Data supplied section start
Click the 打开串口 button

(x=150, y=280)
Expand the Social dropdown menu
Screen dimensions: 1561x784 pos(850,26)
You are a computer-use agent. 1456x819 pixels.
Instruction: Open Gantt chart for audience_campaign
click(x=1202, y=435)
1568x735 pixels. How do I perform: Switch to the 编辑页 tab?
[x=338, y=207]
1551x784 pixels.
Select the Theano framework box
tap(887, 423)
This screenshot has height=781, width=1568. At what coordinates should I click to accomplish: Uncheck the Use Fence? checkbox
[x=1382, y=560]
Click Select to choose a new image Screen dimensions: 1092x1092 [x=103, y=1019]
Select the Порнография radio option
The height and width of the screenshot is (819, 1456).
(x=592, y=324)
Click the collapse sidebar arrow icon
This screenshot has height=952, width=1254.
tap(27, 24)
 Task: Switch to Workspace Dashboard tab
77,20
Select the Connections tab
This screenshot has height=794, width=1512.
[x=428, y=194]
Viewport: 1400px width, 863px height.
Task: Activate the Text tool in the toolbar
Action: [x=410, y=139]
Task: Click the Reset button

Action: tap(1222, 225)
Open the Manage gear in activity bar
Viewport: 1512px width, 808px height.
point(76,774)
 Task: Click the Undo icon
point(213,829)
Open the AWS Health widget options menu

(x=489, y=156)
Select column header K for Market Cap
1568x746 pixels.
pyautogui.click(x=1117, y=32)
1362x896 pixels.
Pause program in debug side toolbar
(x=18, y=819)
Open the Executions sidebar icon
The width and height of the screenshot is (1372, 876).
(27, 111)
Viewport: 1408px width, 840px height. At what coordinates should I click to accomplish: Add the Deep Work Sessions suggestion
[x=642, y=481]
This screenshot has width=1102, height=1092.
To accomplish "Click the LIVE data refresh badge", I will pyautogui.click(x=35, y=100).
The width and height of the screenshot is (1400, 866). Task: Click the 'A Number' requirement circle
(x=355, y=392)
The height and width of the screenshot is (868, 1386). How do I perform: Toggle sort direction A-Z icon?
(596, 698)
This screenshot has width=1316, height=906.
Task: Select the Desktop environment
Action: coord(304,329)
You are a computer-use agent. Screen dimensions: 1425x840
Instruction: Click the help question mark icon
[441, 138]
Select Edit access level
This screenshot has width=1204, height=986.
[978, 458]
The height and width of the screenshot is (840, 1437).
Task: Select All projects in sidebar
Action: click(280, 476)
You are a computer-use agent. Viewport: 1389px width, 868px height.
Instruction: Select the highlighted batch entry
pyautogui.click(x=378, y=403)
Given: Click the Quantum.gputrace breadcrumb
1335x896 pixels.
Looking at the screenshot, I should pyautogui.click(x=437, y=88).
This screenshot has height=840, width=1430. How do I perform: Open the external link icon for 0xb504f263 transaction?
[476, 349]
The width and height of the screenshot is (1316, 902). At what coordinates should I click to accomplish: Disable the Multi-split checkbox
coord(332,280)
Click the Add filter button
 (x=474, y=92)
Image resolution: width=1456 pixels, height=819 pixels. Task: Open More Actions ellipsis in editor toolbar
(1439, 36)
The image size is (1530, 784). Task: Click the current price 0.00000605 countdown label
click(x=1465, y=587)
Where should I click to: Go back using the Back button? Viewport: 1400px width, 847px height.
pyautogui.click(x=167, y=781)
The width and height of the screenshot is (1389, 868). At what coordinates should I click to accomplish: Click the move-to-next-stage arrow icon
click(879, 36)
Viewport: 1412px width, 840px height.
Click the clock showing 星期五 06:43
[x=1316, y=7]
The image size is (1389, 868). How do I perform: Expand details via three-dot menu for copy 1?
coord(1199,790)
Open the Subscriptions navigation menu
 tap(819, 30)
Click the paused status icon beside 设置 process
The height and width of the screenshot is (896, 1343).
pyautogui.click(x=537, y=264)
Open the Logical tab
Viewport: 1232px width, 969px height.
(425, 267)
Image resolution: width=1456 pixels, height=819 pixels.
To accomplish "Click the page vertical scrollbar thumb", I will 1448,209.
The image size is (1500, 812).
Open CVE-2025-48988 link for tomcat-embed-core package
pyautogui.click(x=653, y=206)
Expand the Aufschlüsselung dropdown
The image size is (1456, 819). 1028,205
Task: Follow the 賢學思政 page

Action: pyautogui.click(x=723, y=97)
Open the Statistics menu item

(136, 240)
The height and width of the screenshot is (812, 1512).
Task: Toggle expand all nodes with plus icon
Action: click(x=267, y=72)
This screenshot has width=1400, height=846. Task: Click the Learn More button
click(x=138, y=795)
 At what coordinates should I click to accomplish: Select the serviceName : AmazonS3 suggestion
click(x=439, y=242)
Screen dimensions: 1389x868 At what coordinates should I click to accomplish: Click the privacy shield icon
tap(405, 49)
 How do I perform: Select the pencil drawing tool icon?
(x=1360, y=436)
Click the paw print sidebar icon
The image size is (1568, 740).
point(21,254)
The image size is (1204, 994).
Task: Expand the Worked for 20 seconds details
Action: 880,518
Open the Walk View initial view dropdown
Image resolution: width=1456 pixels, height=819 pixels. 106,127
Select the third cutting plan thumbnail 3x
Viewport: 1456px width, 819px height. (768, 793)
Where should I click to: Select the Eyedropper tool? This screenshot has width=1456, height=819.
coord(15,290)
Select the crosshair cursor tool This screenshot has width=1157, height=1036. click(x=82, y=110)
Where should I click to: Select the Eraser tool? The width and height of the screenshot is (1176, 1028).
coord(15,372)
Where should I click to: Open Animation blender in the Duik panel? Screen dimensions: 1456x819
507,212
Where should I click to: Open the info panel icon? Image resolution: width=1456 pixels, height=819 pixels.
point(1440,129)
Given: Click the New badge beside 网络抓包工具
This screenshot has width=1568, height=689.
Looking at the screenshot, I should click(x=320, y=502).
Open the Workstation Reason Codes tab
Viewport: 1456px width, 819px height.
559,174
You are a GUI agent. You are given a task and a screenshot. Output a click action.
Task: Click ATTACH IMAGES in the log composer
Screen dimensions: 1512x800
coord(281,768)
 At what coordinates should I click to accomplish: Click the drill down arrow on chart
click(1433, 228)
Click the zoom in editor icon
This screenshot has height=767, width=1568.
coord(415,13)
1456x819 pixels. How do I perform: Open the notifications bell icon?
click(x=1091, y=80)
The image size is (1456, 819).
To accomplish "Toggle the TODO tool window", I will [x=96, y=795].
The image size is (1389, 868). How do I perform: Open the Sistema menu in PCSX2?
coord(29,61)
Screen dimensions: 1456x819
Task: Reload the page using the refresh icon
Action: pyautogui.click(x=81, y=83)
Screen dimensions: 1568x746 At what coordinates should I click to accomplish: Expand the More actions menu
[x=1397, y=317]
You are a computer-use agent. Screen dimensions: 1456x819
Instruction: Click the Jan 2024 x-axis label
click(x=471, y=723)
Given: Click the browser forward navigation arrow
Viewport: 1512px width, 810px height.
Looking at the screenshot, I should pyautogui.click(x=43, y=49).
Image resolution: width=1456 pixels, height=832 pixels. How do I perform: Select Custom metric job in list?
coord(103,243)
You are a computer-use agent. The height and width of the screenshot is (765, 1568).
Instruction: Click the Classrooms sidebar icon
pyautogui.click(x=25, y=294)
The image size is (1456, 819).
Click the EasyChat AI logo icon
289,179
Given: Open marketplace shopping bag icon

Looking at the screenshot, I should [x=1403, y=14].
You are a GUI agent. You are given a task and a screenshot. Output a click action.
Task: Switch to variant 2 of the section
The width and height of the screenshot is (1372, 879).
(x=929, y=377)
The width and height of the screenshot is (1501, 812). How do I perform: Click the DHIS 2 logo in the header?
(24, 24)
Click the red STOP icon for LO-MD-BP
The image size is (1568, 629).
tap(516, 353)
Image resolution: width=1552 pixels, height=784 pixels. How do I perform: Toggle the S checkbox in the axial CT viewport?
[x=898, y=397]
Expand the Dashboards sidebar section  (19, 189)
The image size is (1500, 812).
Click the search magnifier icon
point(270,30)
Data supplied section end
_Assignment:_ Repeat exactly the lines above from the one with "The width and height of the screenshot is (1316, 902)." up to and including the one with "Viewport: 1412px width, 840px height.". No other line belongs in the reply.

_Answer for the task:_
The width and height of the screenshot is (1316, 902). At what coordinates should I click to accomplish: Disable the Multi-split checkbox
coord(332,280)
Click the Add filter button
 (x=474, y=92)
Image resolution: width=1456 pixels, height=819 pixels. Task: Open More Actions ellipsis in editor toolbar
(1439, 36)
The image size is (1530, 784). Task: Click the current price 0.00000605 countdown label
click(x=1465, y=587)
Where should I click to: Go back using the Back button? Viewport: 1400px width, 847px height.
pyautogui.click(x=167, y=781)
The width and height of the screenshot is (1389, 868). At what coordinates should I click to accomplish: Click the move-to-next-stage arrow icon
click(879, 36)
Viewport: 1412px width, 840px height.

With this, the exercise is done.